What needs to be done: Your answer is the lines below, exactly, from the one that contains "Given: Click the 12m age column header" through the one that contains "Viewport: 1092px width, 1092px height.", both included.

#### Data extracts

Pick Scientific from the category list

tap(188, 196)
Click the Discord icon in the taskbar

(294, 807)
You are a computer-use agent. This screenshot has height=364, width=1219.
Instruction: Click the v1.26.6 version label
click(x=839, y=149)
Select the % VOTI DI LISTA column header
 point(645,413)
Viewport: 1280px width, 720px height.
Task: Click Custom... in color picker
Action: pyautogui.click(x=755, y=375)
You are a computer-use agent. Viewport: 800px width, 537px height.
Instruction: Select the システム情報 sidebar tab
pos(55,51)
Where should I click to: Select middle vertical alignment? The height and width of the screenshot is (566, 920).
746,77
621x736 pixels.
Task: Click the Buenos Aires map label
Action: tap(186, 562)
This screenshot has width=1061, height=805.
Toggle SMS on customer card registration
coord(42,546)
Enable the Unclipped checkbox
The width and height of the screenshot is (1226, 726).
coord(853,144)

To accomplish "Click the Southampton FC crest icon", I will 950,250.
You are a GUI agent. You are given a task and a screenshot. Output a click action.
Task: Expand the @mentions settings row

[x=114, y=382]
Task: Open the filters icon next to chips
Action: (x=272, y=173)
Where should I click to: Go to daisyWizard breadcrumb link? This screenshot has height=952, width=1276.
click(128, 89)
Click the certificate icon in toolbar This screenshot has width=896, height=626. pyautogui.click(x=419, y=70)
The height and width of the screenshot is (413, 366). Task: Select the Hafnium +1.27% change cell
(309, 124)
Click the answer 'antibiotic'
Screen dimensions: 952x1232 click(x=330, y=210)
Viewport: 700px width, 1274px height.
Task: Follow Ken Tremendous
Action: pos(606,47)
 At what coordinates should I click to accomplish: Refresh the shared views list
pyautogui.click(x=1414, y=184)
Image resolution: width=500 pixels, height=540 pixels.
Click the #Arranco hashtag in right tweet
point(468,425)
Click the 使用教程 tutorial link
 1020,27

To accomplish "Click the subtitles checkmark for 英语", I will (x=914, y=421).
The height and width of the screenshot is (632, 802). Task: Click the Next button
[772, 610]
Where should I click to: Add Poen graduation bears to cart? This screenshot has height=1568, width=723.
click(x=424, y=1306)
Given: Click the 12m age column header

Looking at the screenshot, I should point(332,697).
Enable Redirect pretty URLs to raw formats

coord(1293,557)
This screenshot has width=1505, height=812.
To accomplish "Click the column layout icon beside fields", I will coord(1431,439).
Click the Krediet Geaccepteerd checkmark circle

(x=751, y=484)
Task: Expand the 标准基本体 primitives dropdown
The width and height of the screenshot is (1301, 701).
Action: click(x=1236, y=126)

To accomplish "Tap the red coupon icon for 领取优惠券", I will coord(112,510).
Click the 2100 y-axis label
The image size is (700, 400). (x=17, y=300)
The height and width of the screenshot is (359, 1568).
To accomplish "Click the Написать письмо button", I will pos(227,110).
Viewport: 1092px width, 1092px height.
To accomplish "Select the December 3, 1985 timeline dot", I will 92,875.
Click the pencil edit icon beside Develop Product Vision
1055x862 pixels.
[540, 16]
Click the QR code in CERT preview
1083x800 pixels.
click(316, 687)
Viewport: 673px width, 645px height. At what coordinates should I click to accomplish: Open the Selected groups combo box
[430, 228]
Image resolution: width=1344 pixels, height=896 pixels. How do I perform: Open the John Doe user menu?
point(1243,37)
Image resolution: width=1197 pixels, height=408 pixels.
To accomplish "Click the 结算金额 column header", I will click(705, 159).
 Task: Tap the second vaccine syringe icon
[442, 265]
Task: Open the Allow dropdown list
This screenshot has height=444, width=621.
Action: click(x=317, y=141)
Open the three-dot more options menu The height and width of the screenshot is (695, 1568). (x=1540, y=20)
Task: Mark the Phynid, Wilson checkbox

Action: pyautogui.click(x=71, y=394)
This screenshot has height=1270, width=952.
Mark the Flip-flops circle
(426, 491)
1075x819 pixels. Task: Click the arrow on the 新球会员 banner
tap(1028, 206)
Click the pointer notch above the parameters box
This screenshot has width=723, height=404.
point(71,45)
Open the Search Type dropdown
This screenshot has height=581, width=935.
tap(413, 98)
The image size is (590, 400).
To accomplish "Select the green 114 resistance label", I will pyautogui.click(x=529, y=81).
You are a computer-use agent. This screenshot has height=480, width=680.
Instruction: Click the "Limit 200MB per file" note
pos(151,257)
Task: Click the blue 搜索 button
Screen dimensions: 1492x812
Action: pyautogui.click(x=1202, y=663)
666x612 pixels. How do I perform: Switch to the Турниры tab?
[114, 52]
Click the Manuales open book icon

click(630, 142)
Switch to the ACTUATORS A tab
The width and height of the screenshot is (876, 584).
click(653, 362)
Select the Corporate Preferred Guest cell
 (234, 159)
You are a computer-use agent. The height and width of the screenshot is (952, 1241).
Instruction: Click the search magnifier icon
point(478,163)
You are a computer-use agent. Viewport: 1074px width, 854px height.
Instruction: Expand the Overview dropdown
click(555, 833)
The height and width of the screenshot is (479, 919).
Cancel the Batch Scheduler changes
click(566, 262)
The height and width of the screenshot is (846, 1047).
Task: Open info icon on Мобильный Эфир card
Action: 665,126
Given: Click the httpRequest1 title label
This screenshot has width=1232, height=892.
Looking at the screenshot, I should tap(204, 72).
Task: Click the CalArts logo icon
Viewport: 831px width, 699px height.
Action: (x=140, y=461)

########

Written answer:
Given: Click the 12m age column header

Looking at the screenshot, I should point(332,697).
Enable Redirect pretty URLs to raw formats

coord(1293,557)
This screenshot has width=1505, height=812.
To accomplish "Click the column layout icon beside fields", I will coord(1431,439).
Click the Krediet Geaccepteerd checkmark circle

(x=751, y=484)
Task: Expand the 标准基本体 primitives dropdown
The width and height of the screenshot is (1301, 701).
Action: click(x=1236, y=126)

To accomplish "Tap the red coupon icon for 领取优惠券", I will coord(112,510).
Click the 2100 y-axis label
The image size is (700, 400). (x=17, y=300)
The height and width of the screenshot is (359, 1568).
To accomplish "Click the Написать письмо button", I will pos(227,110).
Viewport: 1092px width, 1092px height.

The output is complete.